Why PHP?

PHP seems to have a bad reputation.

If you search the web, you’ll find tons of rants on how PHP is terrible, flawed by design, and some even less flattering stuff. But I don’t share the sentiment. I think that PHP’s main crime was being attractive to too many crappy developers.

My Love/Hate affair with Java

I learned Java back in the mid-to-late 90s. Beans was still considered new and Swing was expected to be the next big thing.

I loved it. It was simple, elegant and worry-free. Write once and let JVM worry about the rest. What could possible go wrong?

IMO: it was overused (and a bit bloated).

Take the Eclipse IDE, for example. Sure, nowadays it works fast enough on any decent computer. But 10+ years ago, it was more resource hungry than what most affordable PCs could deliver. Would I choose to write an IDE in Java? Maybe today I’d consider it, but it wouldn’t be my first choice.

Around that time, lots of stuff was being written in Java. Everybody had to know Java if they wanted to have a job, and we’d get freshly-minted programmers insisting that they could do device driver development in Java.

So I learned to hate Java.

Enter PHP

I was convinced to learn PHP mainly because of the expected speed of development. I wouldn’t have thought to program in anything other than Perl at the time, but a friend talked me into it for a small side project. I loved how fast and easy it was to do something useful with MySQL.

The “register globals” incident

Yes, this was one big design mistake. I’ll even admit it: at one time I did rely on register_globals. Guilty as charged. Maybe we didn’t know any better. But even if the PHP group changed this more than 15 years ago, it seems like the detractors haven’t forgotten.

Yes I have written crappy bits of code (other than the register_globals). Many of those crappy bits are still in the current codebase. And yes, I feel kind of ashamed.

There is no absolute “best” language

In the same way we can’t (and shouldn’t) use Java to write low-level software, we shouldn’t use Assembly language to write a cross-platform word processor.

Lots of people have a “favorite” language and will defend it fiercely. But languages are tools and some may be better that others given a specific purpose.

Whether due to laziness, ignorance, or just for fun: you can write crappy software in any language. You may want to complain about that weird way PHP handles dynamic typing, or comparison operators… and you may be right.

I might even agree with you if you decide to choose another language for your next project.

And if it’s not your choice to make, best I can do is recommend that you use version control, stick to a coding standard, and test early.

Every language sucks. And every language is beautiful.


So… why PHP?

The way I see it, PHP is great for rapid development of (non-critical) websites.

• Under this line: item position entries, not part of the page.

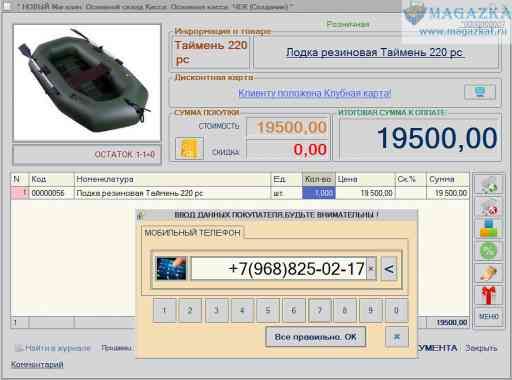Screen dimensions: 512x380
Task: Confirm with the Все правильно. ОК button
Action: pyautogui.click(x=316, y=337)
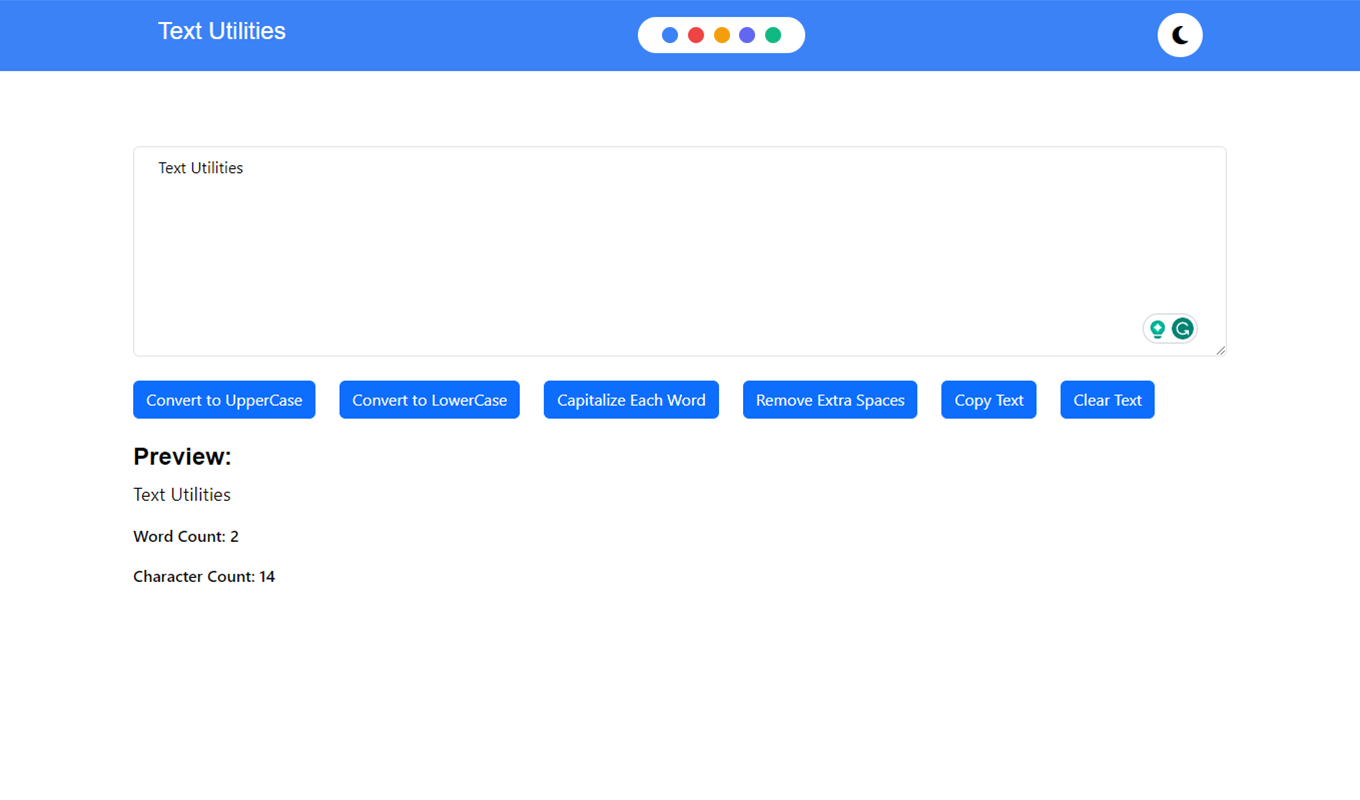Viewport: 1360px width, 800px height.
Task: Apply the green theme color dot
Action: pos(773,35)
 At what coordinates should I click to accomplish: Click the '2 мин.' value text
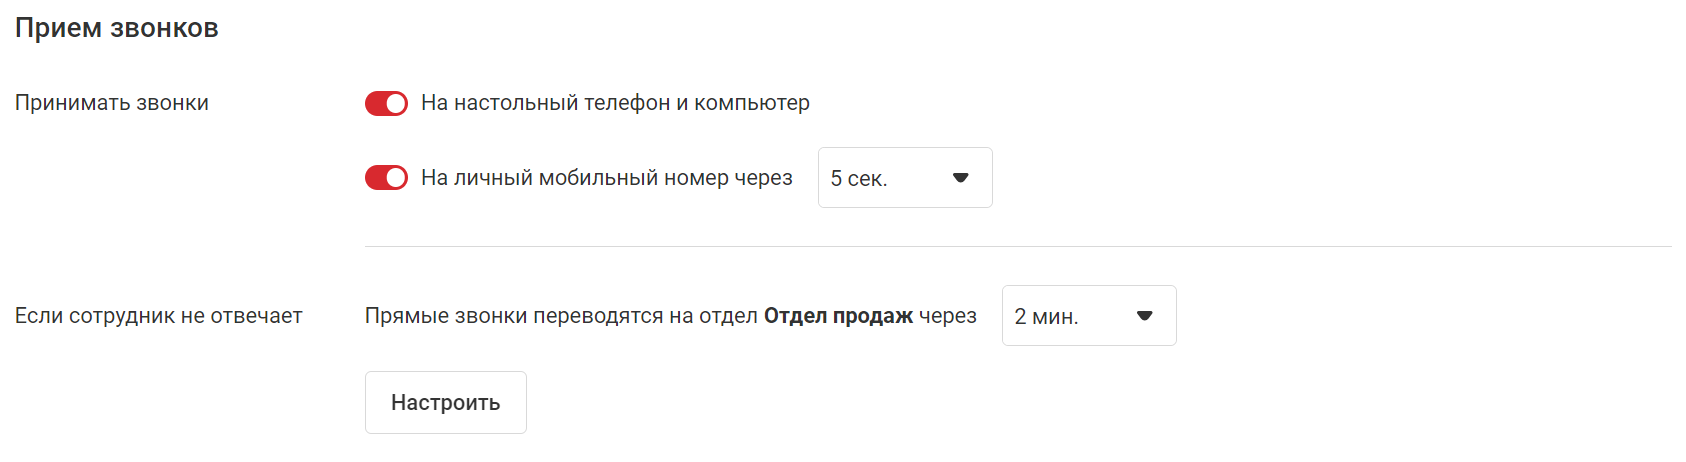(1046, 317)
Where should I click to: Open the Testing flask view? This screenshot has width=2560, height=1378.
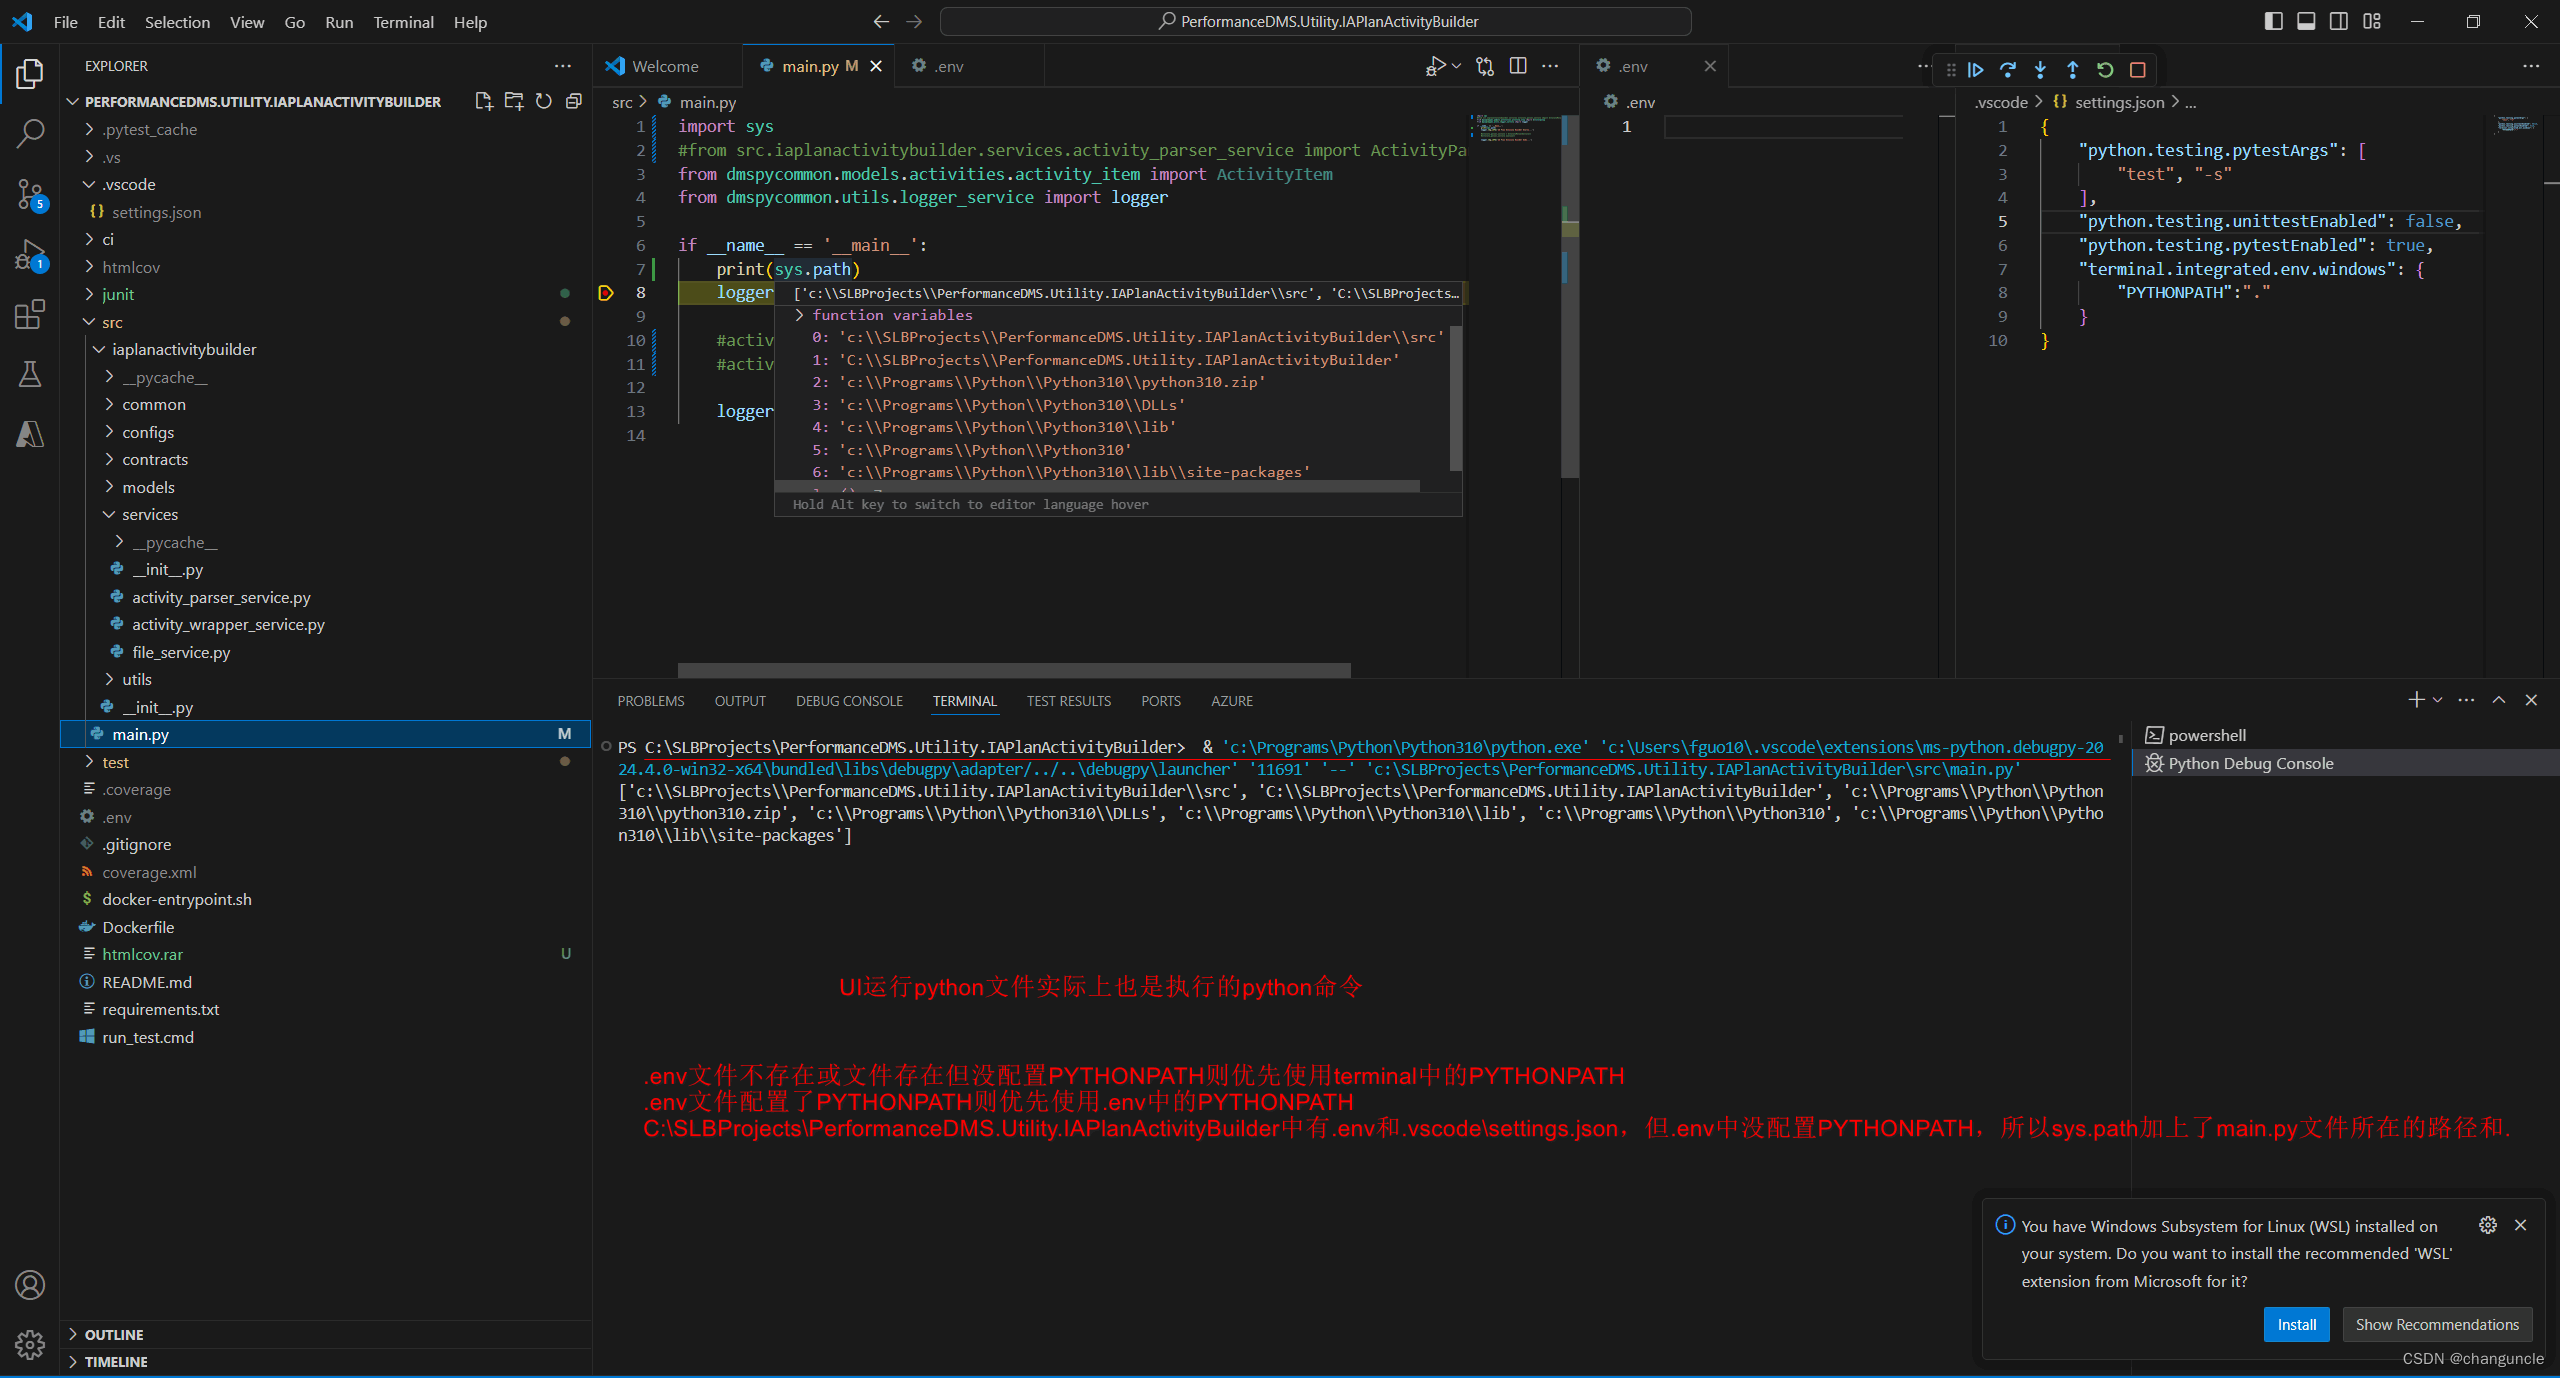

I don’t allocate a lot of time to this site’s development, so I need to be able to get a complete function or block of code done in a very small amount of time. PHP is good for this.

It’s about moving forward.

Hello world!

Some years ago, a page named Irony.com used to have all sorts of generators; but then one day it all disappeared. I wanted to have something I could rely on.

And this is how I got started with the rpg20.com site.


The monsters database is what started it all. When WoTC released the SRD, I thought of writing a script that converted the document to a more manageable medium. I was already thinking of PHP and MySQL.

Before taking a dive into this endeavor, I searched the web. Turns out that some guy named John H. Kim had already done exactly that. And best of all: he was willing to share it.

I downloaded the monster and spell databases and uploaded to my page. After a quick hack, I had a usable UI. I then added a search function, list by CR option, filter by HP/CR, and not so long ago: terrain and climate search.

Images and maps

Then I thought about generating images. One of the things I remember most fondly about Ed’s Irony.com was that it generated an image of a town/village. So I thought I’d give it a try.

Ugly map
Ugly map

But the thing is… I think I’m terrible at drawing maps. So this has been something I’ve had a hard time doing: visual improvements.

But I told myself that dungeons should be pretty straightforward. And they look cool. And I love mazes. So I went ahead and made a dungeon generator.

image of a generated dungeon
A generated Dungeon


I think I only had the monster/spell databases and the dungeon generator when I showed the page to a friend. He asked if I intended to put something in the room… descriptions, encounters, anything. A few minutes later my dungeon generator had monsters. Not long after that, it started having treasures.

But then I started thinking: I could have a region map that has one or more cities (and cities have taverns, right?), and maybe a dungeon somewhere, and there could be caves in a mountain.

So I’m at the point in which I have a ton of plans and not nearly enough free time to work on it. Ah, well… I still have fun even if it progresses slowly.

The code

These tools are online-only and most of them written in PHP. I don’t have any plans to develop offline-tools at the moment because it’s a bit more complicated: I’d have to compile for Linux, Mac, and Windows (I don’t own a Mac); any minor change requires to recompile everything; people don’t always know which version they’re using; etc.

Will this page dissapear? Well, it might some day. But before that happens, I’d release this code someplace else.

What’s the license for my code? I haven’t decided yet, and nobody’s asked so far… I guess I could use GPL to make sure modifications are shared back… But I guess I’ll decide as soon as someone’s interested in it.